Le stesse Sezioni unite, con successive sentenze (fra le quali cfr. le n. 41 del 24 febbraio 2000; n. 505 del 19 luglio 2000; n. 553 del 9 agosto 2000; n. 1154 del 7 novembre 2000, ribadendo quest'ordine di idee, hanno precisato come il riferimento al suddetto dato storico implichi che, "se la lesione del diritto del lavoratore è prodotta da un atto, provvedimentale o negoziale, deve farsi riferimento all'epoca della sua emanazione", mentre qualora la pretesa abbia origine da un comportamento illecito permanente del datore di lavoro, si deve avere riferimento al momento di realizzazione del fatto dannoso e quindi al momento di cessazione della permanenza. In applicazione di questo principio - dal quale non v'è ragione discostarsi -, è agevole osservare che, nel caso di specie, alla stregua della domanda - sulla cui base si determina la giurisdizione, ai sensi dell'art. 366 cod. proc. civ. - la lesione di proprie situazioni giuridiche attive, lamentata dalla ricorrente, risulta causalmente correlata al provvedimento di approvazione della graduatoria di merito stilata all'esito del concorso al quale la ricorrente stessa aveva partecipato, trattandosi dell'atto, conclusivo della procedura concorsuale, col quale l'amministrazione datrice di lavoro, avendo ritenuto insussistenti, in capo all'interessata, i requisiti posti dal bando, ha determinato l'effetto impeditivo della valutabilità della posizione dell'interessata, in sede di selezione degli aspiranti idonei alla copertura dei posti in palio.

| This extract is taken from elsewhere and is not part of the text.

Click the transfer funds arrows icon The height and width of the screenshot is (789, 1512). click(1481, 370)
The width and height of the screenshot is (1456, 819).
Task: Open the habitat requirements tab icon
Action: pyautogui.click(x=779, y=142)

Tale provvedimento deve essere individuato, come emerge dagli atti e come più dettagliatamente riferito in parte narrativa, in quello emanato dalla Giunta provinciale il 2 aprile 1997, col n. 367, rispetto al quale le successive del deliberazioni del 1999 non assumono autonomo rilievo, trattandosi di atti meramente confermativi, giustificati dalla necessità di consentire l'utilizzazione dei risultati dell'espletata procedura concorsuale, a seguito della definitiva rimozione, in sede di giudizio amministrativo, del sopra descritto atto di controllo soppressivo. Trattandosi, quindi, di questione afferente ad un periodo del rapporto di lavoro anteriore alla data posta dalla riferita norma transitoria ai fini del trasferimento alla giurisdizione ordinaria delle controversie in materia di pubblico impiego, si impone la declaratoria della giurisdizione esclusiva del giudice amministrativo, davanti al quale la domanda è stata effettivamente proposta.
Le peculiarità del caso di specie e la non agevole interpretazione della disciplina transitoria concernente il trasferimento alla giurisdizione ordinaria delle controversie in materia di pubblico impiego inducono a ritenere sussistenti giusti motivi di compensazione delle spese del giudizio di regolamento.
P.Q.M.
La Corte dichiara la giurisdizione esclusiva del giudice amministrativo e compensa le spese del giudizio di regolamento. Così deciso in Roma, il 9 marzo 2001.